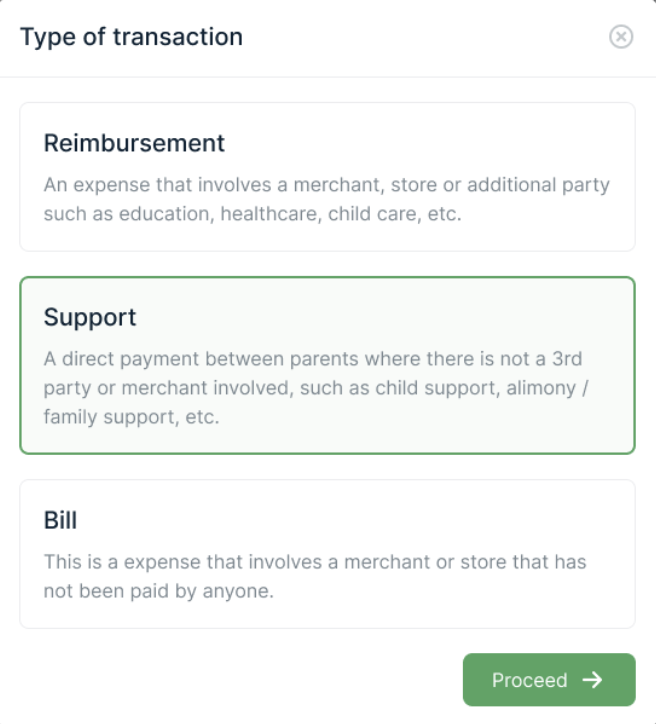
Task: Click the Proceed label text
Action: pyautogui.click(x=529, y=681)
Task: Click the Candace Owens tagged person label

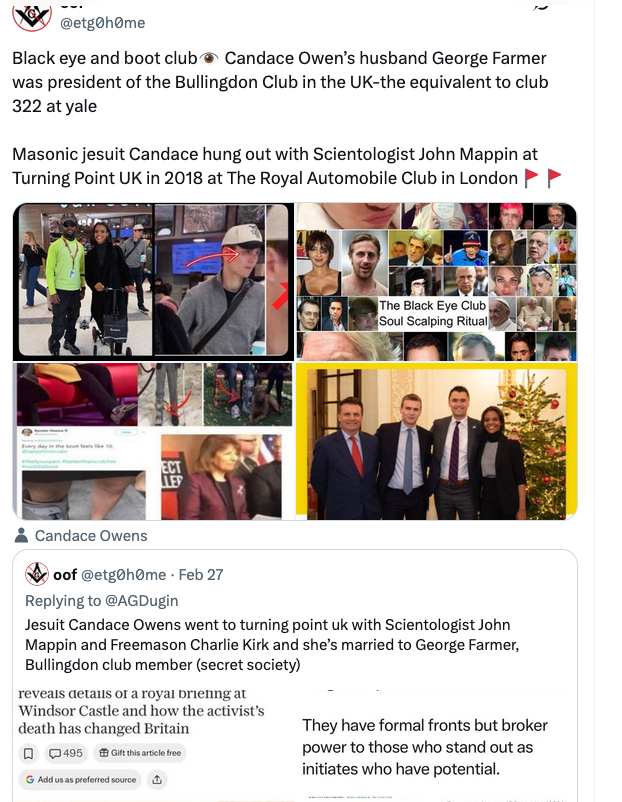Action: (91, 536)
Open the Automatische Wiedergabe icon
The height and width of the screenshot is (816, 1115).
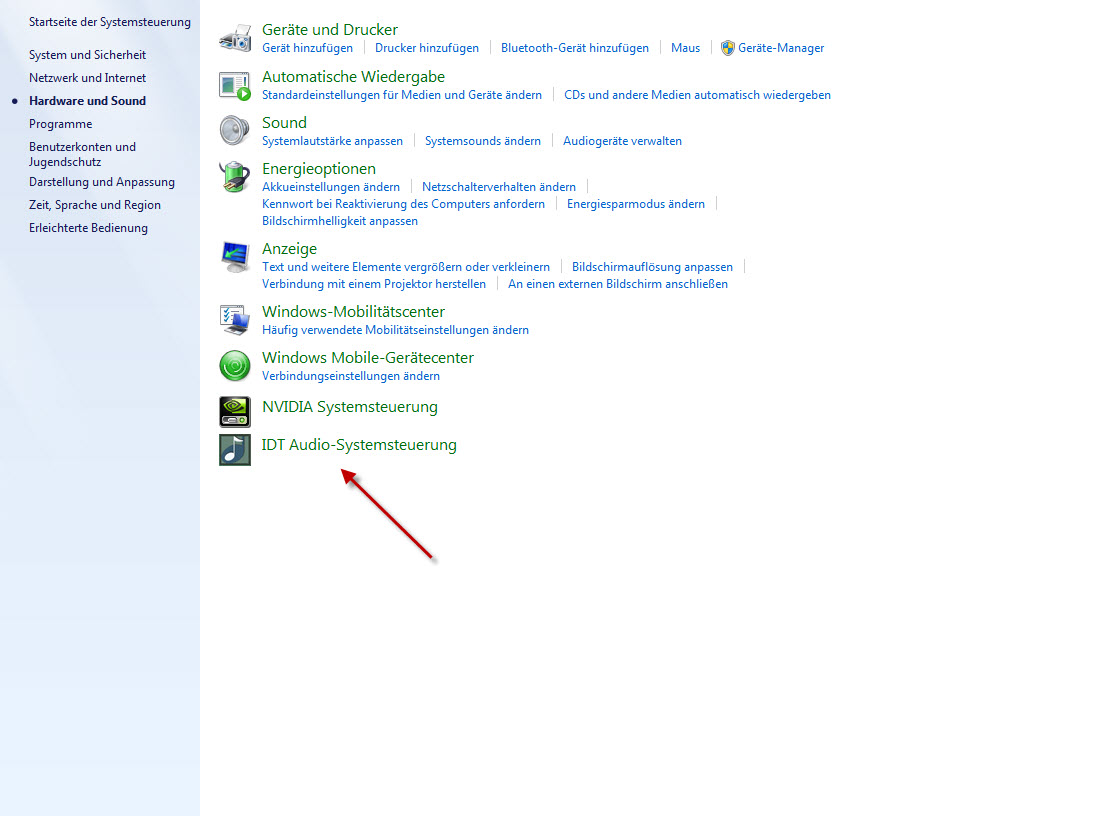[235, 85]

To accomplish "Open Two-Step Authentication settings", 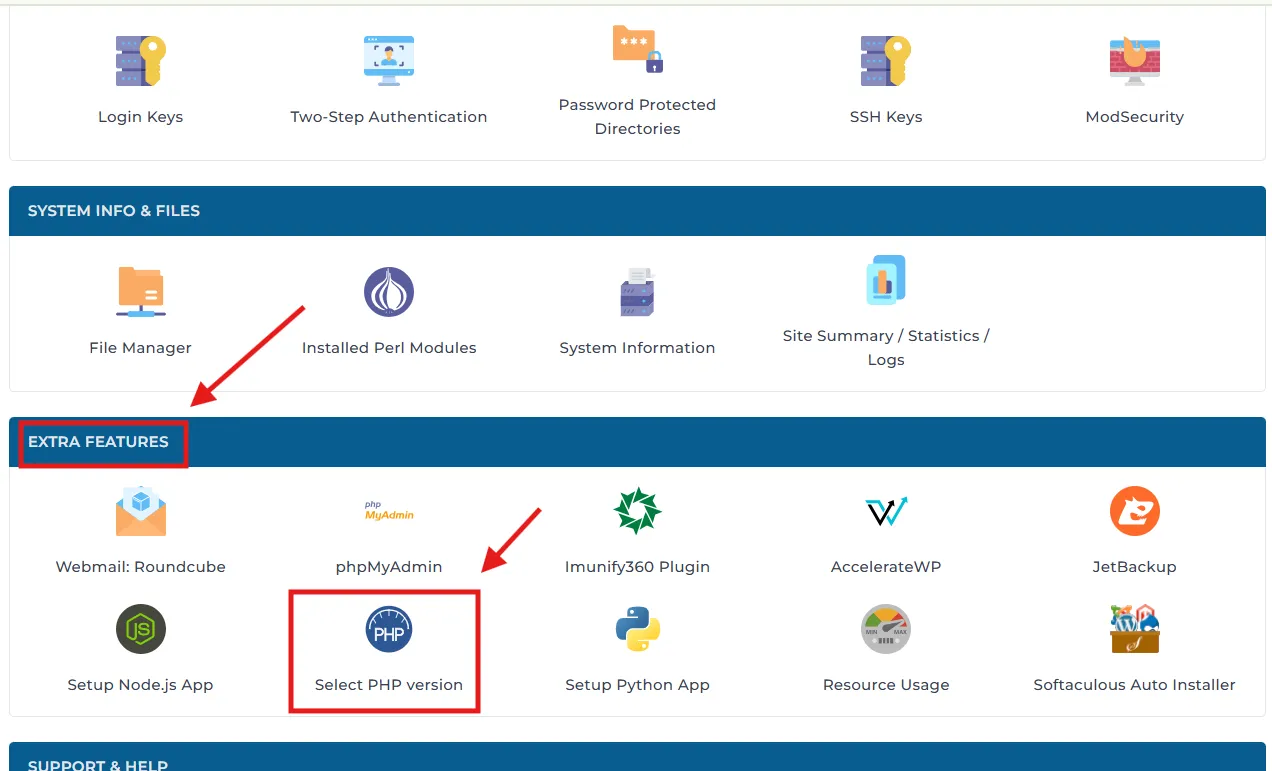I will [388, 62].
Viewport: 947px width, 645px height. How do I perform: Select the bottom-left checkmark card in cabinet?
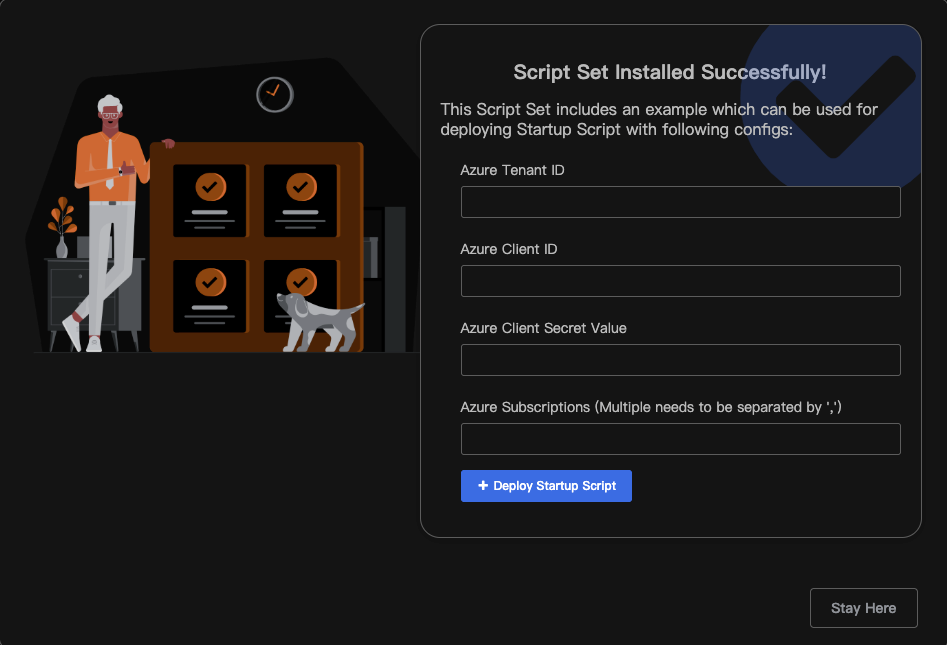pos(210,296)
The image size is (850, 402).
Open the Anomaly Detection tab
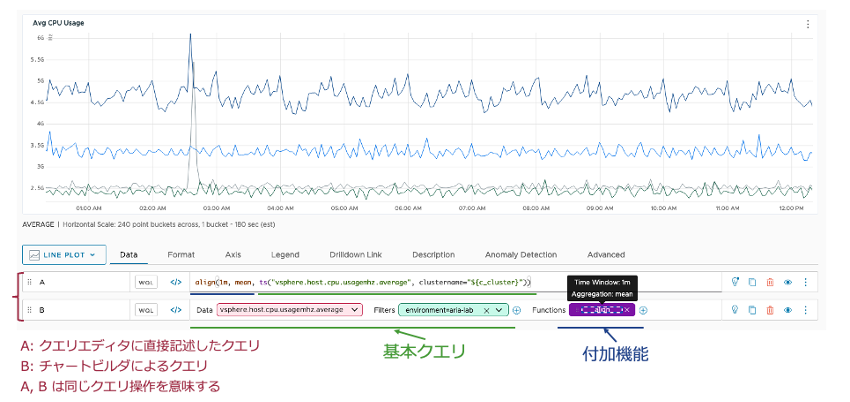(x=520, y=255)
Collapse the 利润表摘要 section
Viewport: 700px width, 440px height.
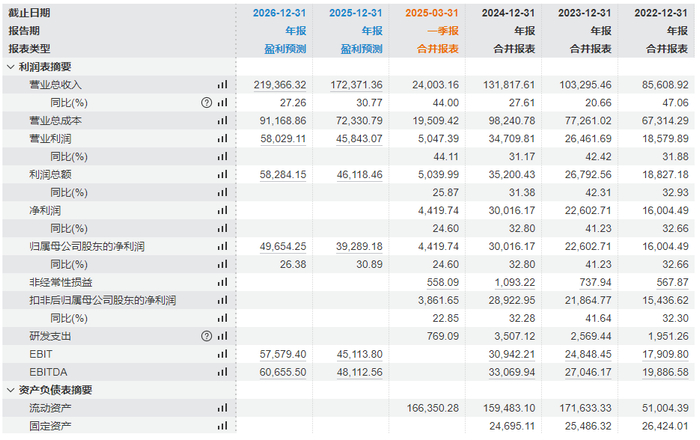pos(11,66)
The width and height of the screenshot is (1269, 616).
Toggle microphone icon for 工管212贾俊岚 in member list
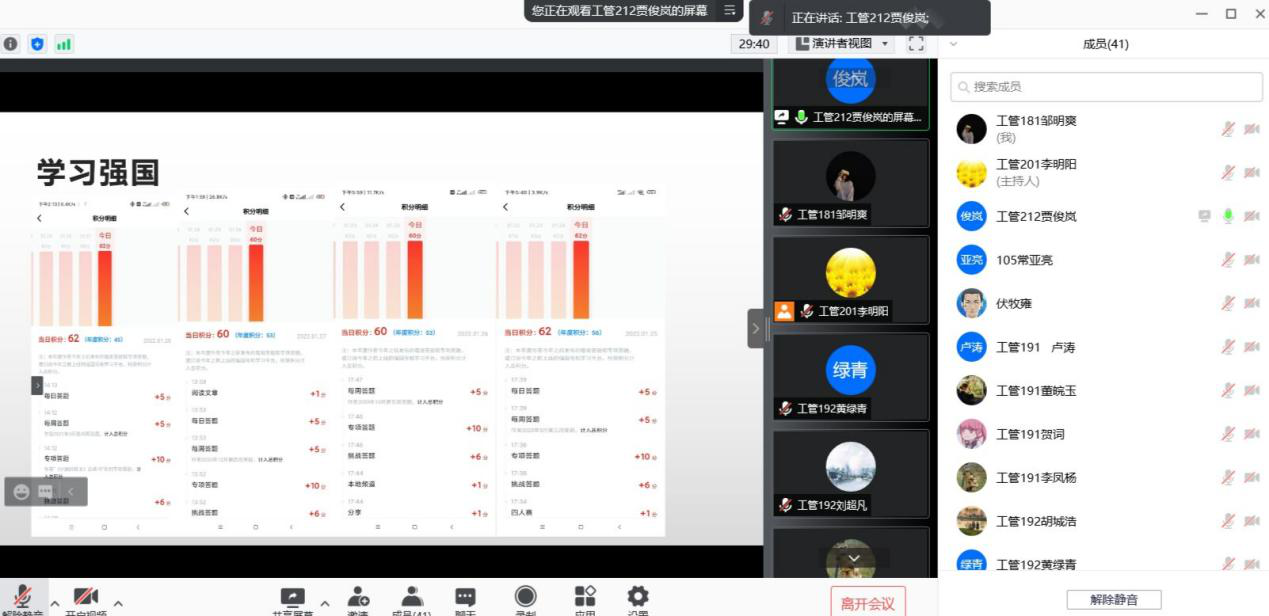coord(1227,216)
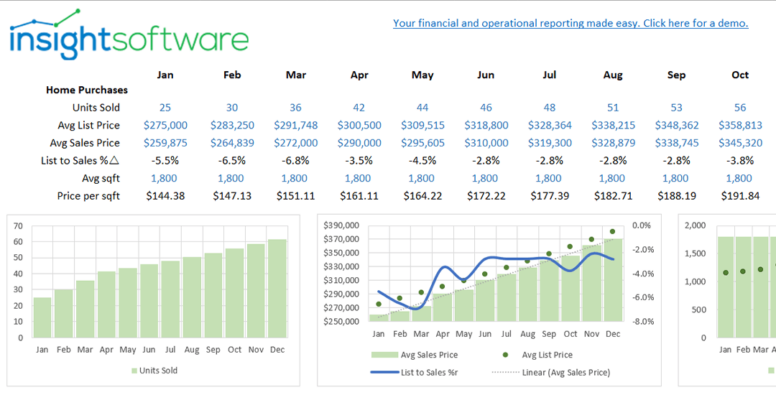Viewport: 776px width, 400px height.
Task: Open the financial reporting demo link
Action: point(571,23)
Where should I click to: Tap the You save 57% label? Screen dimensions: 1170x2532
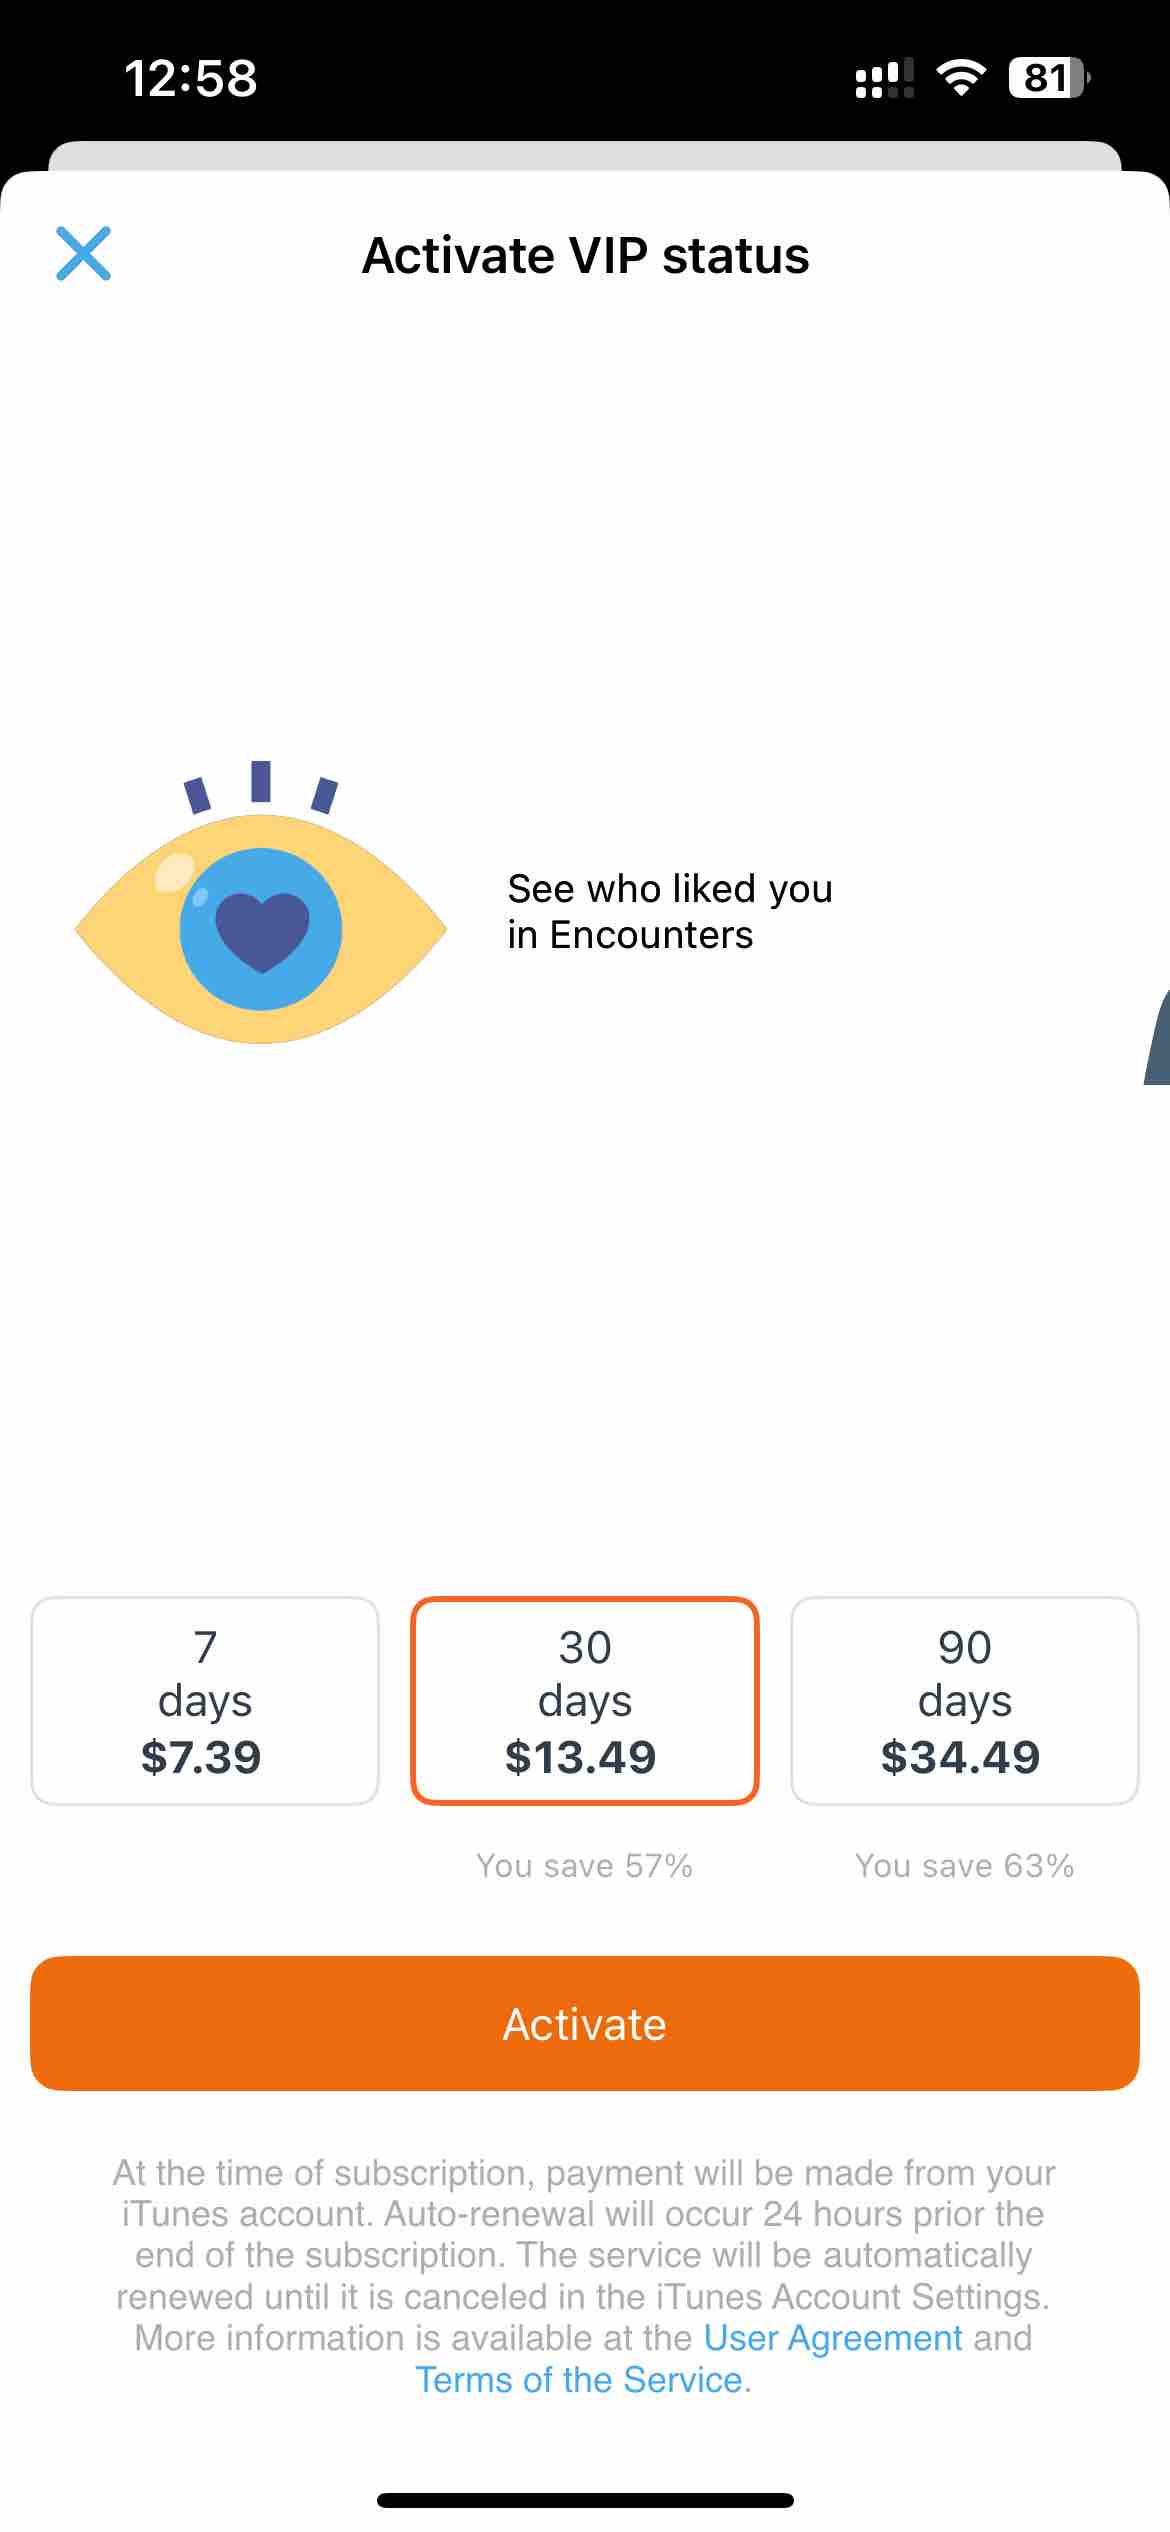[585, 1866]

- _Assignment_: With the pictures omitted, copy exactly the lines from the line that contains "Viewport: 700px width, 440px height." through the end of the material.

- _Output of the exercise_:
Viewport: 700px width, 440px height.
pos(11,66)
The width and height of the screenshot is (1269, 616).
Toggle microphone icon for 工管212贾俊岚 in member list
coord(1227,216)
Viewport: 776px width, 400px height.
Task: Open the financial reporting demo link
Action: point(571,23)
Where should I click to: Tap the You save 57% label? Screen dimensions: 1170x2532
[585, 1866]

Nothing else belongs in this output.